Nachdem der Weser-Kurier den CDU-Abgeordneten Helmut Pflugradt als denjenigen geoutet hatte, in dessen Haus mit großer Wahrscheinlichkeit eine Vergewaltigung stattgefunden habe, da war die Empörung groß. Zu recht. Denn kein Gericht hatte bis dato Pflugradt verurteilt. . Er war noch nicht einmal vernommen worden. Und so lange hat allemal die Unschuldsvermutung zu gelten. Auch und gerade wenn der Beschuldigte in der Öffentlichkeit steht.

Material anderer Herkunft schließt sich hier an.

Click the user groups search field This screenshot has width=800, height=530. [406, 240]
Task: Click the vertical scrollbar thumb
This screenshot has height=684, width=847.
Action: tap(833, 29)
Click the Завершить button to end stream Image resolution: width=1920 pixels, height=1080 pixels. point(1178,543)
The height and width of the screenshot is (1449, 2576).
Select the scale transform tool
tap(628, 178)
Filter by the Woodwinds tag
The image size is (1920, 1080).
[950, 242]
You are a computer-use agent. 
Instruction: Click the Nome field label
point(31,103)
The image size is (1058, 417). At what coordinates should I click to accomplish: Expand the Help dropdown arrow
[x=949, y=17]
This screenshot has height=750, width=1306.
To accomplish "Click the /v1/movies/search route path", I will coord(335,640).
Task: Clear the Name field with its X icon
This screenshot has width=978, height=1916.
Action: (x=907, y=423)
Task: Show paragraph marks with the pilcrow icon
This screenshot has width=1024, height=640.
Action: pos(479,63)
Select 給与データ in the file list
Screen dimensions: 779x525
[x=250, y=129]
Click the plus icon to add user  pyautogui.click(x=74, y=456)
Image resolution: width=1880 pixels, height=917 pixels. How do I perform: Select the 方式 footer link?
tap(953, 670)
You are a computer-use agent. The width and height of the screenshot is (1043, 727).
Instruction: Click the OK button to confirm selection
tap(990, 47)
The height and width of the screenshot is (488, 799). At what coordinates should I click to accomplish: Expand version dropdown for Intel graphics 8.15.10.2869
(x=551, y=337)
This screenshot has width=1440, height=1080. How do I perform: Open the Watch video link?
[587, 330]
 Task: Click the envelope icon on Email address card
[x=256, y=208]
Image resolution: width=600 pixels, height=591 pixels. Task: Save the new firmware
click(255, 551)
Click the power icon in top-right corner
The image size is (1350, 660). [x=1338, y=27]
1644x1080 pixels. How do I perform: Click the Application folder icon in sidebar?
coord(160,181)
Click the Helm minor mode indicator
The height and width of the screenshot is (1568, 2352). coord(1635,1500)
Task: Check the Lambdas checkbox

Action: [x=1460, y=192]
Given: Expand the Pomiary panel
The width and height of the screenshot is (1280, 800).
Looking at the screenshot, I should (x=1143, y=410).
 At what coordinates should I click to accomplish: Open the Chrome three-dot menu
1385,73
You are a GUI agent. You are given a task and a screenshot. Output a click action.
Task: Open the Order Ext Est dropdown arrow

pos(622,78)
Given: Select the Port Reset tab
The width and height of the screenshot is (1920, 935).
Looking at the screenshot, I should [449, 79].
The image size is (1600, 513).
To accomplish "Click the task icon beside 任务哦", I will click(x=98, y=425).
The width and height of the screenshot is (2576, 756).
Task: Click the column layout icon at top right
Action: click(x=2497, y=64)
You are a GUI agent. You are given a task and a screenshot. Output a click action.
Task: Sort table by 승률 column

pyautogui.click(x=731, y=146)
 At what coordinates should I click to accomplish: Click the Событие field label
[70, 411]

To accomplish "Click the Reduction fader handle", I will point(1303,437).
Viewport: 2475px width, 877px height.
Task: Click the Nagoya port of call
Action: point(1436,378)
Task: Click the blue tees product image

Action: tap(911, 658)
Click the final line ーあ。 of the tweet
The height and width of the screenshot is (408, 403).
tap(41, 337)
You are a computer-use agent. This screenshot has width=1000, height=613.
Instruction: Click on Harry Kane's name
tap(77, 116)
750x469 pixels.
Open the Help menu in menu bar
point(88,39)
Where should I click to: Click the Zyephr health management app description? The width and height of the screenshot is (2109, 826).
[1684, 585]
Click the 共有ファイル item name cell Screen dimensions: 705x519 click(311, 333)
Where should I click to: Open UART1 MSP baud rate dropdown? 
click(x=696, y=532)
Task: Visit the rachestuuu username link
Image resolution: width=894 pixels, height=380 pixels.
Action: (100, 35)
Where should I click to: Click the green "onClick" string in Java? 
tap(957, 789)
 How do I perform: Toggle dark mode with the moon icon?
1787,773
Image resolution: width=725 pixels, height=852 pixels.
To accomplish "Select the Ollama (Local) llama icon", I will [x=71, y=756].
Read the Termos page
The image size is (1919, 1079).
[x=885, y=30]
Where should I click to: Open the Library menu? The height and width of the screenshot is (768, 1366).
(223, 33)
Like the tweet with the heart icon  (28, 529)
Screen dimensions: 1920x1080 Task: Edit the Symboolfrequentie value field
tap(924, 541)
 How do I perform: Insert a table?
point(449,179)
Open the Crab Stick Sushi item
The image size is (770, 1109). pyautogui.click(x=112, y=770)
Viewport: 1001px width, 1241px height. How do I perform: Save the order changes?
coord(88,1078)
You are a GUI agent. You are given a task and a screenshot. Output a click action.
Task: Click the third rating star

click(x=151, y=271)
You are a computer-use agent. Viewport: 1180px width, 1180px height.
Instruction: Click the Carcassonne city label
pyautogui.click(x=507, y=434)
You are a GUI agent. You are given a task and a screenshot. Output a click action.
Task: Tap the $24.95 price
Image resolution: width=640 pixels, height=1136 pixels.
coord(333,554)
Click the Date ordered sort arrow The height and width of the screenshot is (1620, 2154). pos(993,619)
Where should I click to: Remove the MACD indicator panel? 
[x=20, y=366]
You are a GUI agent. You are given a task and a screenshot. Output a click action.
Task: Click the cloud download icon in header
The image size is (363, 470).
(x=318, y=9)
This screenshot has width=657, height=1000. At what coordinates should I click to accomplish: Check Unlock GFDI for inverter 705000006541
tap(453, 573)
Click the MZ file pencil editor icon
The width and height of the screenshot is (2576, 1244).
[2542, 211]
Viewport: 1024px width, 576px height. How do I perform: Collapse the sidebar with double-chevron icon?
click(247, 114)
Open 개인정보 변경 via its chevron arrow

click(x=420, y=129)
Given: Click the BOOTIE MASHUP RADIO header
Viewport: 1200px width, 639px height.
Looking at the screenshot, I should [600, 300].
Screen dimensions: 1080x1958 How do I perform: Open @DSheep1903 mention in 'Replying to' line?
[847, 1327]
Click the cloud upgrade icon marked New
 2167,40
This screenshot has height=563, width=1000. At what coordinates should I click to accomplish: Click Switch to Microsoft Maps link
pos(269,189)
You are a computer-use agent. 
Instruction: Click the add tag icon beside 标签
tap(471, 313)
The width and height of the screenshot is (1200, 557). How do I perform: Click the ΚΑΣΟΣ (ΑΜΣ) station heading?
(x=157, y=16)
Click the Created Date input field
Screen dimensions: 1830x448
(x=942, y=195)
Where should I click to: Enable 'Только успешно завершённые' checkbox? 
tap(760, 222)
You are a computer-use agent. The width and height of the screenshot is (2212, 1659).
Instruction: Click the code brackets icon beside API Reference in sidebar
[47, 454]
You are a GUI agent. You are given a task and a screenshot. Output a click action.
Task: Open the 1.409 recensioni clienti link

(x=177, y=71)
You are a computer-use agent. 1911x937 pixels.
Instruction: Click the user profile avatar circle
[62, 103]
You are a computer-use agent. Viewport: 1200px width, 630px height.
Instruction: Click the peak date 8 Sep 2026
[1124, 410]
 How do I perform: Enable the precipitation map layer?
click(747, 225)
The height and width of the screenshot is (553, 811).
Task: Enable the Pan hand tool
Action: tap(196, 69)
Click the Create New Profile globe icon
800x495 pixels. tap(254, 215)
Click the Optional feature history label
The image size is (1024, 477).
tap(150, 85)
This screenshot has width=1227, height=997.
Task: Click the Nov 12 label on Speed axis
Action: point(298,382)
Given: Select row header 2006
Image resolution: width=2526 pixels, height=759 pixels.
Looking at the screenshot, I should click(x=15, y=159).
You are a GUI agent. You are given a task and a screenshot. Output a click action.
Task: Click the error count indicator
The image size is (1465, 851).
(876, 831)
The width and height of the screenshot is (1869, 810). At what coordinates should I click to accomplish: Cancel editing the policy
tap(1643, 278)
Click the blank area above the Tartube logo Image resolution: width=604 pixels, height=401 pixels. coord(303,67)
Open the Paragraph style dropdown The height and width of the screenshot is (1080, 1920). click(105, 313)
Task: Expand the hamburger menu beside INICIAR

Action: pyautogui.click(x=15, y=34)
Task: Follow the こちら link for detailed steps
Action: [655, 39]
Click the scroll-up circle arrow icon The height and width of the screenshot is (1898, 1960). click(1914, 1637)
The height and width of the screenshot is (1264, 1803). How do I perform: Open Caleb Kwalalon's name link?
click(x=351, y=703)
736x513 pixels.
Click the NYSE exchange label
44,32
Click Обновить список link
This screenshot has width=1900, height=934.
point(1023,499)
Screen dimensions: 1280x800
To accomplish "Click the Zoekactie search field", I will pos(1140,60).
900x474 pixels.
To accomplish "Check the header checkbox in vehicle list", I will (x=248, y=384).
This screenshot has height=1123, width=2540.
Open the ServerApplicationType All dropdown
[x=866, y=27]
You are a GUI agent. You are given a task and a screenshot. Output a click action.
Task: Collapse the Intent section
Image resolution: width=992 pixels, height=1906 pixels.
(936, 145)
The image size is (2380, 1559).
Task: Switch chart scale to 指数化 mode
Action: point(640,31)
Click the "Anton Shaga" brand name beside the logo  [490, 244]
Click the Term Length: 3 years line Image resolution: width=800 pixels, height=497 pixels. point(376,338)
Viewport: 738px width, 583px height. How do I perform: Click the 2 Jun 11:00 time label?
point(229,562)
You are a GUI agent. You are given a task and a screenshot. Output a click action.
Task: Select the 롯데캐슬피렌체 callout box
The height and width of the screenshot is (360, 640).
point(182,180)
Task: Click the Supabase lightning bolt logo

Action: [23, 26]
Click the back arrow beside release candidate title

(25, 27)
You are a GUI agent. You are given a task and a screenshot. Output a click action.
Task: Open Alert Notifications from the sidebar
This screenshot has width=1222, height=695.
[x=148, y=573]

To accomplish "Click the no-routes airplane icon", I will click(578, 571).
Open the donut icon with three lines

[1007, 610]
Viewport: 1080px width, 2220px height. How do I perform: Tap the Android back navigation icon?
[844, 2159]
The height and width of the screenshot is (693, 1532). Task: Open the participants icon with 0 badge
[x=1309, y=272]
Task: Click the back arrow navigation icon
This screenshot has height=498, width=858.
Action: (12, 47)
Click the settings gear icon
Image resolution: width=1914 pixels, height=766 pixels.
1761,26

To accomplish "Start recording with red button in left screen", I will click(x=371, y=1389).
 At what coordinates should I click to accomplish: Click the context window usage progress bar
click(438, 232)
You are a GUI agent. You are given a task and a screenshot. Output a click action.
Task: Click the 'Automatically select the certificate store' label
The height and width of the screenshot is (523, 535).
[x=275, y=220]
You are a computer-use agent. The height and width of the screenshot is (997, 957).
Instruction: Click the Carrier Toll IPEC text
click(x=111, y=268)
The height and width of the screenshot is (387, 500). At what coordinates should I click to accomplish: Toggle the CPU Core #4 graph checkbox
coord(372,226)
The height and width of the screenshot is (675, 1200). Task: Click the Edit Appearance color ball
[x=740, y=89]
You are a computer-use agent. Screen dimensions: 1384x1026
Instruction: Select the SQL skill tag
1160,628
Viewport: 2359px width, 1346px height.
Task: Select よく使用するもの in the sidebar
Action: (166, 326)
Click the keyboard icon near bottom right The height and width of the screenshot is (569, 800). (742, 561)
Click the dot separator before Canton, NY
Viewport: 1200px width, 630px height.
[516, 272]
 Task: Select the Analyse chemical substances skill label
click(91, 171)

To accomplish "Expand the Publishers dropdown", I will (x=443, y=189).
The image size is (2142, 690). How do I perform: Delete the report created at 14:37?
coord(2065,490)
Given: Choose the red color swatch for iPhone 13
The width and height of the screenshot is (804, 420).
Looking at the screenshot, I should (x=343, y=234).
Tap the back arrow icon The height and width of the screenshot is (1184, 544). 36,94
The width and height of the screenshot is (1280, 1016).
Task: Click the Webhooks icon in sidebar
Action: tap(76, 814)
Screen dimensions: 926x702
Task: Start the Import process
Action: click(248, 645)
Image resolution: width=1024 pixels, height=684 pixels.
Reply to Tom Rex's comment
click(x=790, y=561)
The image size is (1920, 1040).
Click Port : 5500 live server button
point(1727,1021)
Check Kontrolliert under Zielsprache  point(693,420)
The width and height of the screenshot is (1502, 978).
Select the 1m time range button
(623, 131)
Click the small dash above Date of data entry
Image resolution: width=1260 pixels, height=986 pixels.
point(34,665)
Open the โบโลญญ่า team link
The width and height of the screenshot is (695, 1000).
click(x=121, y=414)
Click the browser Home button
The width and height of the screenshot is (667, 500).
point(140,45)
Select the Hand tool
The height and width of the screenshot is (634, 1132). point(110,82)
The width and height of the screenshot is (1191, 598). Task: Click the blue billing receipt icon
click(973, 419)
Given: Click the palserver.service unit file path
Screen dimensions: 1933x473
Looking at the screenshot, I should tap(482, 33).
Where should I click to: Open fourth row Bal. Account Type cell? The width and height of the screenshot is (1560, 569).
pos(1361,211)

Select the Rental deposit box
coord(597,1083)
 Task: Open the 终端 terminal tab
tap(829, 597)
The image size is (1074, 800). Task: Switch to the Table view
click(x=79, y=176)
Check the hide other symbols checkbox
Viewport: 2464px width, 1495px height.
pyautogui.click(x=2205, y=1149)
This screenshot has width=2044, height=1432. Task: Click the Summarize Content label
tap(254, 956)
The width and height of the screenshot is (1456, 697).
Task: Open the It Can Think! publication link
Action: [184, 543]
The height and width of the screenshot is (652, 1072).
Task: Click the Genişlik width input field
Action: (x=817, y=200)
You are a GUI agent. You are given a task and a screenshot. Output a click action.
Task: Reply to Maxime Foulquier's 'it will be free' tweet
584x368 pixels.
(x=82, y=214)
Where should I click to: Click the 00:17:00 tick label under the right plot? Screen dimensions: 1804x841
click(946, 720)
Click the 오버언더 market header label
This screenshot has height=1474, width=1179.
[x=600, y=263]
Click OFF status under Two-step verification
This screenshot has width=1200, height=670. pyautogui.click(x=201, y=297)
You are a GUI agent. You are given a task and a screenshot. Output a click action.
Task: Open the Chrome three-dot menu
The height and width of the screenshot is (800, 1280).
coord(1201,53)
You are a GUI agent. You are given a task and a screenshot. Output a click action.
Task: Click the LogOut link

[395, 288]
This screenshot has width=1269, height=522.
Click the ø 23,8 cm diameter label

So weit, so richtig. Doch die Geschichte war nunmal raus, und spätestens da hätten alle alles an die Aufklärung setzen müssen. Seitdem sind allerdings schon wieder Wochen vergangen, Wochen voller wilder Spekulationen und tröpfchenweiser Informationen und gezielter Indiskretionen. Die Geschichte wird immer unerträglicher.

Die eine Hälfte der Kritik an der schleppenden Aufklärung geht dabei voll an die Strafverfolgungsbehörden. Schließlich geht es nicht um ein Kavaliersdelikt. Die zweite Hälfte geht aber an Pflugradt selbst, der alles tut, nur nicht Klartext redet. Genau das wäre aber jetzt angesagt, zu seinem eigenen Schutz und, nicht zu vergessen, zur Aufklärung einer schweren Straftat. Was kommt, ist ein verschwiemeltes Halbdementi. Vom Opfer einer halbgaren Veröffentlichung mutiert er zu einem, der viel zu wissen scheint, aber einiges verschweigt. Der „Fall Pflugradt“ wird zum Fall Pflugradt.